«Traités comme des rats»
Lucie (prénom d’emprunt) a été embauchée par Securitas lorsque l’entreprise a décroché le mandat à Cointrin, mettant son prédécesseur ISS sur la touche. Elle décrit des conditions de travail insupportables.
«Nous sommes épuisés moralement et physiquement. Nous travaillons jusqu’à 11 heures par jour et les temps de pause ne sont pas respectés. Actuellement, c’est la période charter avec la saison de ski, les passagers sont très nombreux mais, étant en sous-effectifs, Securitas n’arrive pas à nous donner nos pauses. Elles sont notées mais on ne peut pas les prendre! Samedi dernier, j’ai travaillé 10h30 d’affilée avec deux pauses de 30 minutes. Pourtant, l’aéroport paie Securitas pour qu’on ait 15 minutes toutes les 2 heures, mais il n’y a personne pour nous relayer donc elles sautent. De plus, nous n’avons pas de salle de pause digne de ce nom: avec les collègues, on mange et on se repose dans les vestiaires, au sous-sol, comme des rats. Si, au moins, on était bien payés, mais ce n’est pas le cas. Nous sommes censés avoir un salaire fixe, mais je n’ai jamais le même montant à la fin du mois. Je dois toujours contrôler ma fiche de paie: par exemple, j’ai été payée 113 francs de moins que le mois dernier, et on n’a toujours pas daigné me donner une explication… D’autant que nos conditions diffèrent de ceux qui étaient chez ISS avant: ils gagnaient jusqu’à 3 francs de plus par heure, ils avaient 50 francs de frais de pressing par mois, nous zéro, et ils pouvaient prendre une 5e semaine de vacances à leurs frais, pas nous. Ces inégalités de traitement ne sont pas normales.
Nous travaillons pour une entreprise de sécurité, mais les employés eux-mêmes ne se sentent pas en sécurité.
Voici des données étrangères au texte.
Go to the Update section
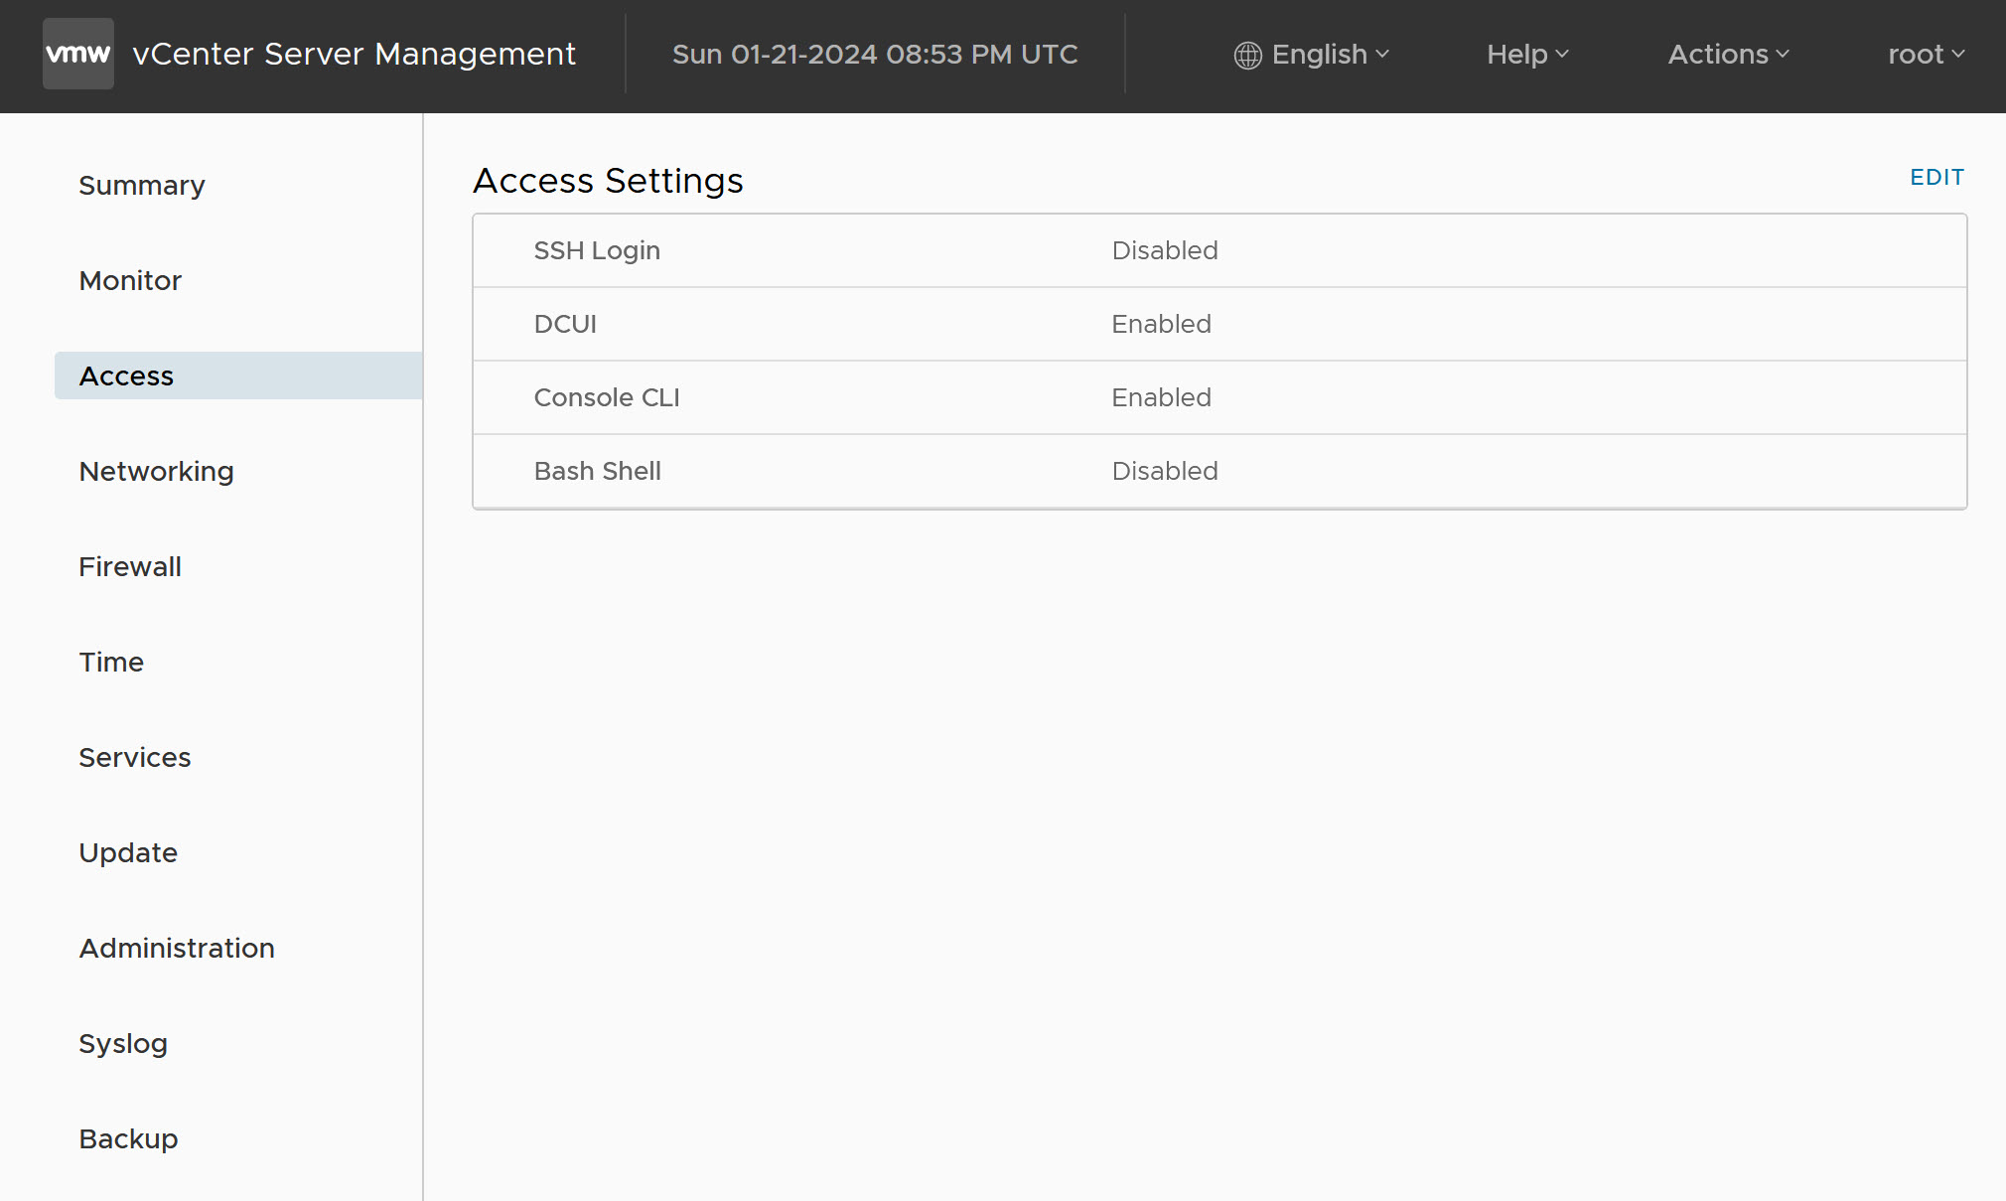 point(128,852)
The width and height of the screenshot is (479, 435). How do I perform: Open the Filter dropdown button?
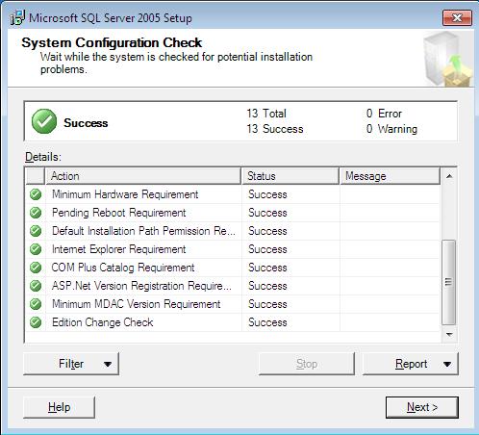[x=71, y=364]
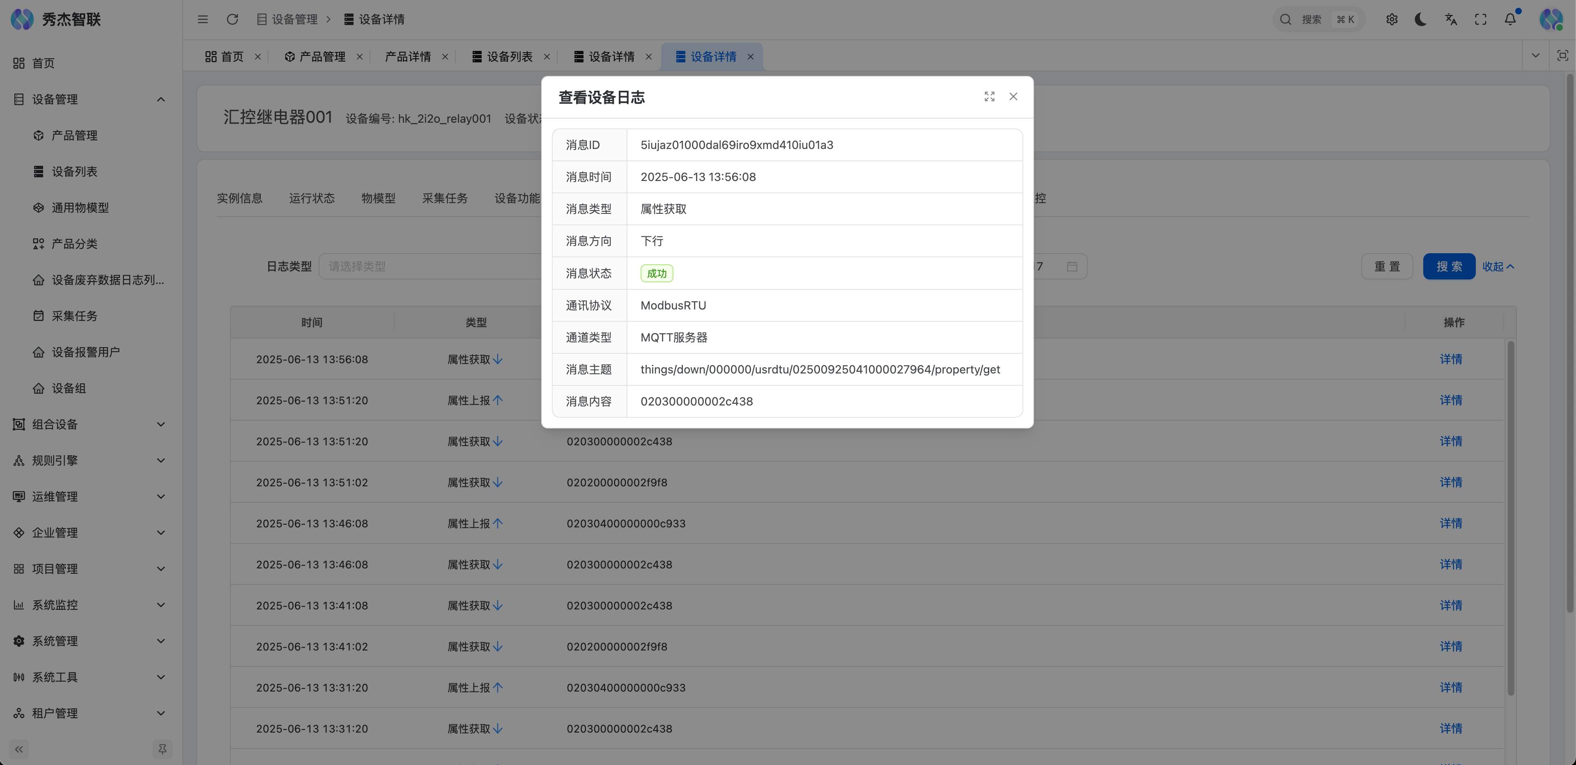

Et entre nos horaires et les problèmes de sous-effectifs, nous avons peur qu’un passager à risque nous échappe, par fatigue ou inattention de notre part.
Aucune communication n’est possible avec l’employeur, et il n’y a plus aucune confiance non plus. Les employés se montrent solidaires mais beaucoup n’osent pas se mobiliser ou aller vers les syndicats car ils ont peur de perdre leur emploi. Nous avons créé un groupe WhatsApp pour échanger des informations entre nous et nous organiser, à la suite de quoi la direction nous a fait parvenir une lettre nous disant que c’était interdit et que nous devions nous tenir à la confidentialité. L’intimidation va plus loin car, dès que Securitas est confronté à des travailleurs qui résistent, il les licencie. Je suis persuadée que c’est ce qui s’est passé dans mon cas. J’ai été remerciée du jour au lendemain, mi-décembre, pour «raisons économiques» alors que des auxiliaires ont déjà été embauchés en janvier et que des offres d’emploi circulent encore: quelle ironie! Je devais finir mon contrat fin février mais à cause de deux jours d’arrêt maladie ce mois-ci, mon préavis a été prolongé au 31 mars: eh bien, je préfère être pénalisée au chômage plutôt que de travailler 30 jours de plus là-bas!»